Aesop's fable of the Fox and the Crow.
Here is the story;
A Fox once saw a Crow fly off with a piece of cheese in its beak and settle on a branch of a tree.
"That's for me, as I am a Fox," said Master Reynard, and he walked up to the foot of the tree.
"Good day, Mistress Crow," he cried. "How well you are looking today: how glossy your feathers; how bright your eye. I feel sure your voice must surpass that of other birds, just as your figure does; let me hear but one song from you that I may greet you as the Queen of Birds."
The Crow lifted up her head and began to caw her best, but the moment she opened her mouth the piece of cheese fell to the ground, only to be snapped up by Master Fox.

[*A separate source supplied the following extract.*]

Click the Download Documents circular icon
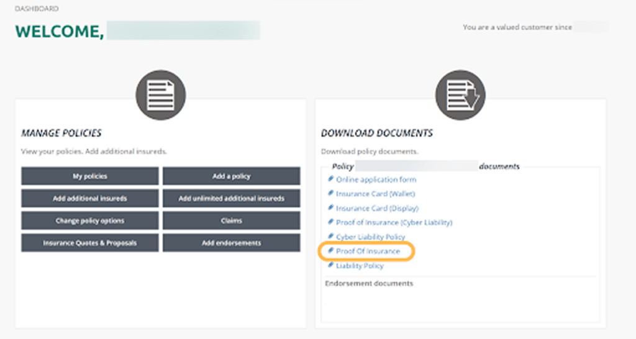 (460, 95)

"That will do," said he. "That was all I wanted. In exchange for your cheese I will give you a piece of advice for the future: "Do not trust flatterers."
This was part of a double-page spread I was asked to produce for an AOI ( Association of Illustrators) forthcoming publication, The Illustrator's Guide to Law and Business Practice, coming out this month I think.

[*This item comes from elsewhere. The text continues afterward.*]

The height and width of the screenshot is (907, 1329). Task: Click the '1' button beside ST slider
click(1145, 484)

The chapter was about Negotiating, and so I've shown 6 examples of situations where negotiation played a key part.
A victorian Parisian enquiring as to the price of ..une poule de trottoir,
the crusader and Death playing chess (Seventh Seal),
a deal struck between a Morrocan carpet salesman and a European traveller,
Benjamin Disraeli flattering Queen Victoria,
Aesop's fable of the Fox and the Crow,
and a Navajo chieftan trading with a frontier Fursman.